En la excelente película “The remains of the day” (“Lo que queda del día”, James Ivory, 1993) que se desarrolla en Darlington Hall, un palacio de la campiña inglesa, donde lord Darlington recibe y alterna con altas personalidades de la política, un ministro le hace a Steven, el competentísimo mayordomo, algunas preguntas de política a las que Steven contesta repetidamente con un «No sé, señor». La amarga queja del ministro es que, a pesar de la total ignorancia del mayordomo, es del voto, de personas como él, de quien depende la aplicación de la ley en cuestión.

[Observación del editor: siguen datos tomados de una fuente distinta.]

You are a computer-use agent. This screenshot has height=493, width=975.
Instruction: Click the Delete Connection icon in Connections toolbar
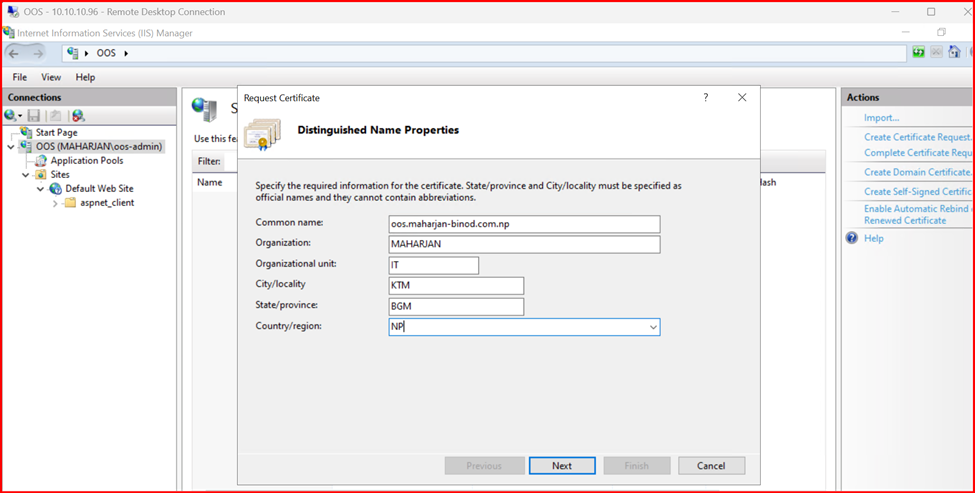click(x=78, y=116)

Se supone, por tanto, que las decisiones políticas importantes no debe tomarlas la masa electoral en pleno, sino una minoría selecta y preparada, o sea un Parlamento, que encauce e interprete la voluntad popular, que la purgue de lo malo: ignorancia, apasionamiento, localismo, estrechez de miras…, y que se pronuncie con la mirada amplia del estadista que actúa cara al futuro.
¿A qué viene pues esa consulta a las bases cuando no queremos mojarnos ante una decisión difícil? ¿Por qué justificar el boicot al PP, diciendo que el electorado equis no lo comprendería si se apoyara?
Lo que por desgracia tenemos en España son unos dirigentes que, lejos de la altura de miras exigible a sus cargos, son más ignorantes, egoístas y ruines que lo peor de su electorado. Y no escarmientan.